Problem number 2–Christoph Waltz. The guy is undeniably talented, as one particular kind of role he has now played too many times. As a friend described recently, he’s very good at playing the genteel villain with pronounced diction who occasionally has psychotic bursts of aggression. But he’s done it before, and better. And I HATED HATED HATED the reveal that Bond and Blofeld were raised together as young men. It smacked of Stephen Moffet, who in Doctor Who or Sherlock always feels the need to tie every strand of a character’s back story with that of every new character so that what happens isn’t plot, it’s destiny! and fate!. It’s lazy writing is what it is. Blofeld was an impotent threat in this movie, and the reveal he and Bond used to ski together as teens did nothing to change that. I don’t mind if the villain has a personal tie to Bond–my favorite Bond film is Goldeneye, where the villain, Alec Trevelyan, was a former ‘double O’ and friend of 007–but that relationship is the foundation of the film, is written logically and believably, and enhanced by the well matched performances of Sean Bean and Pierce Brosnan. In Spectre, it just felt weak and uninspired.

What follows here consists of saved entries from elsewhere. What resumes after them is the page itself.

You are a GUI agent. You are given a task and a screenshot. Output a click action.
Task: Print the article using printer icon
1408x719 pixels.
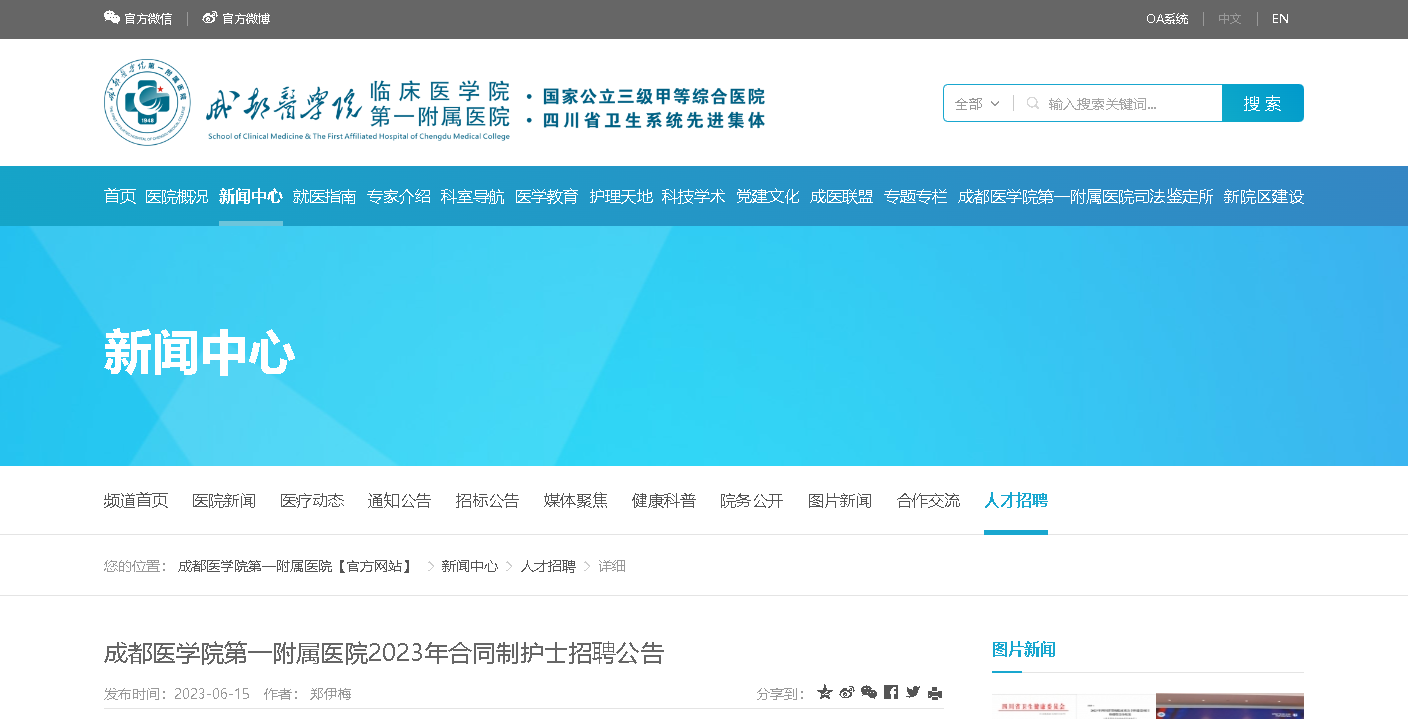[x=935, y=692]
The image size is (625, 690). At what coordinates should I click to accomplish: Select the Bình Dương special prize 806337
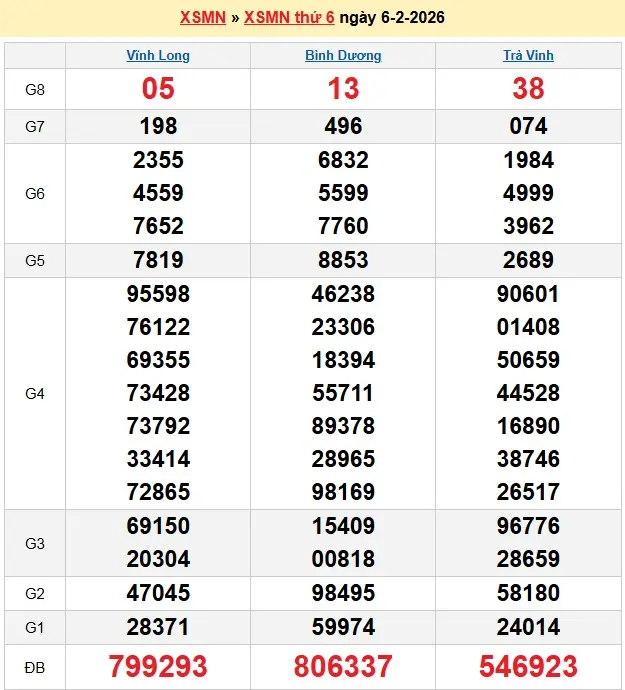[343, 666]
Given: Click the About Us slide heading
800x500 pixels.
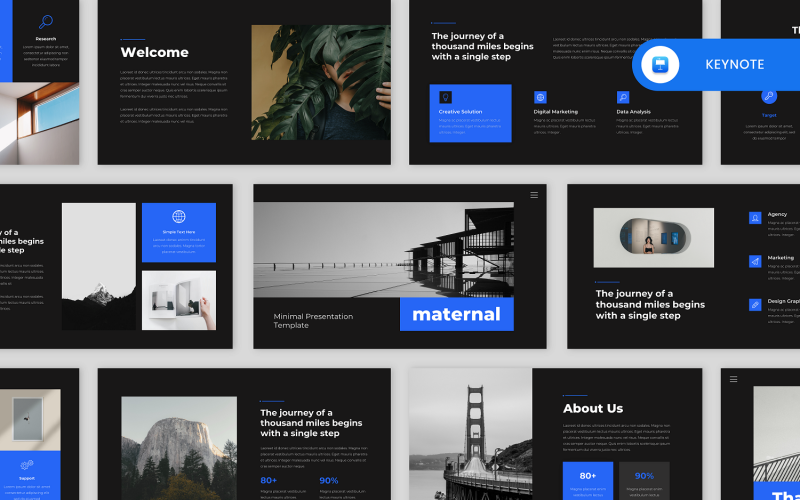Looking at the screenshot, I should 593,409.
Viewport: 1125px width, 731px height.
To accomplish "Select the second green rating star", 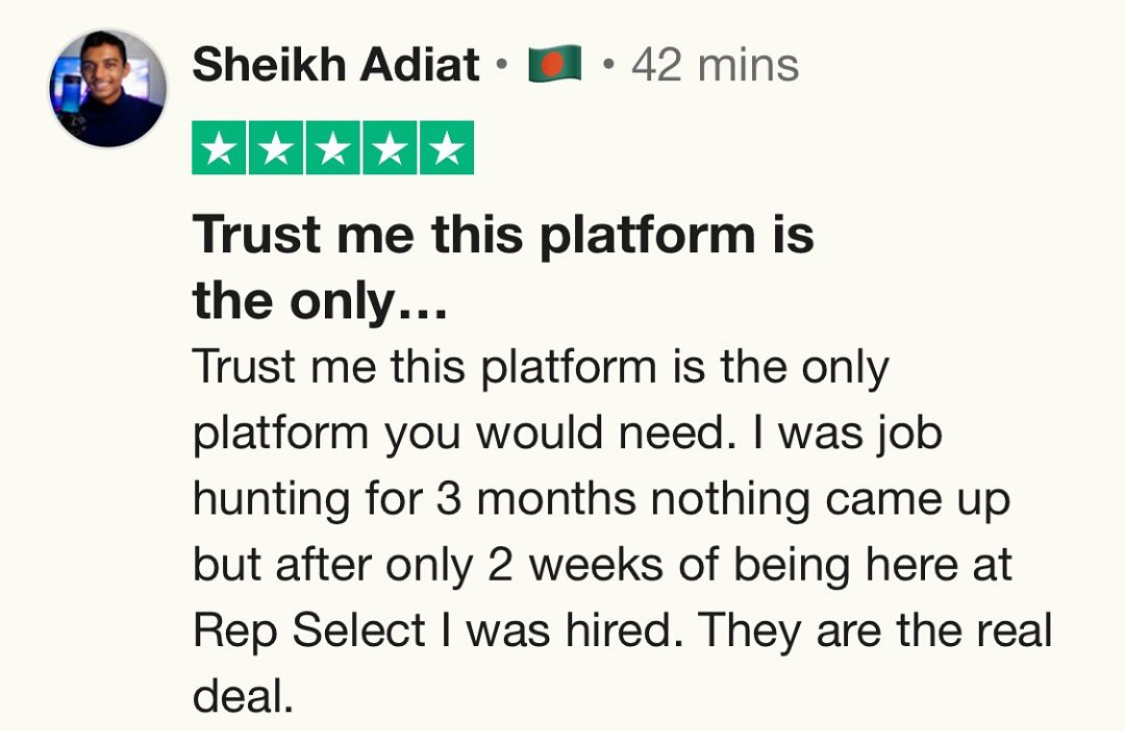I will 276,149.
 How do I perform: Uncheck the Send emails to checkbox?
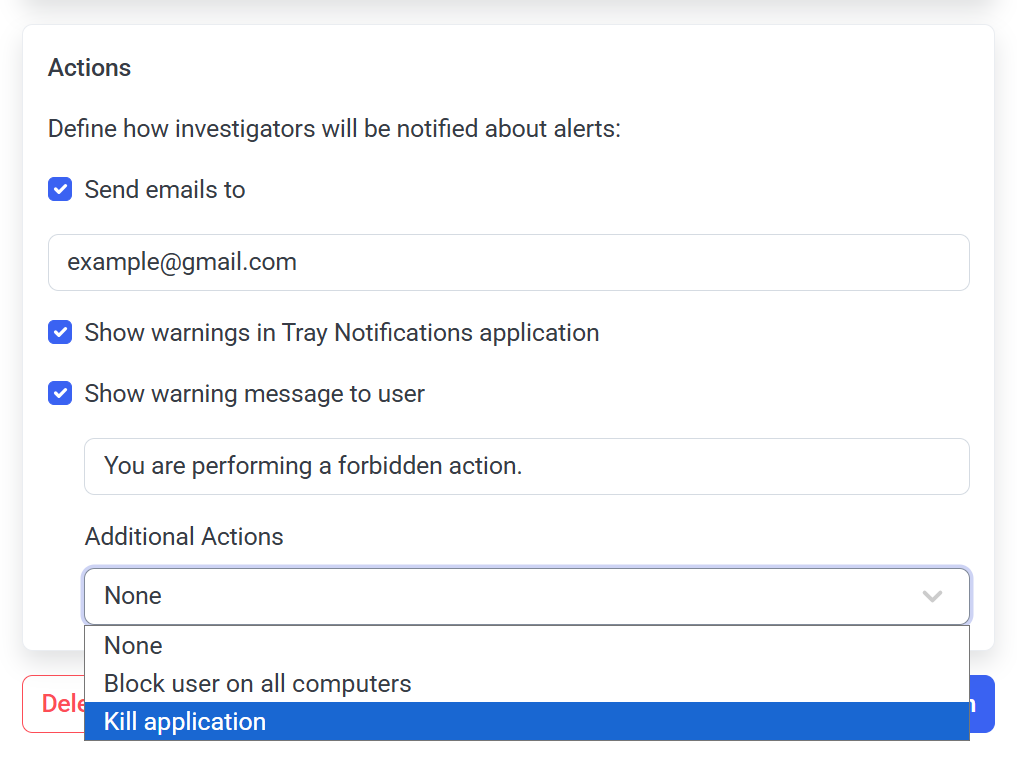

Problem number 3–it was just too long of a movie. At 148 minutes Spectre is the longest running Bond film, and it had no need to be. Bond films should max out at 2 hours. Extra time is only permitted if you want to throw in some extra scenes for Eva Green to command. And in that situation, you can afford to lose a filler car chase. Also, small quibble, the fashion in Spectre was pretty uninspired. And as I hinted at before, the arrival of Bond and girl at Blofeld’s retreat, in safari kit, via a Rolls Royce driven by a Black driver, had a distinct and icky colonial Africa fantasy vibe that set a poor tone for the rest of the movie, which no reviews I read took to task.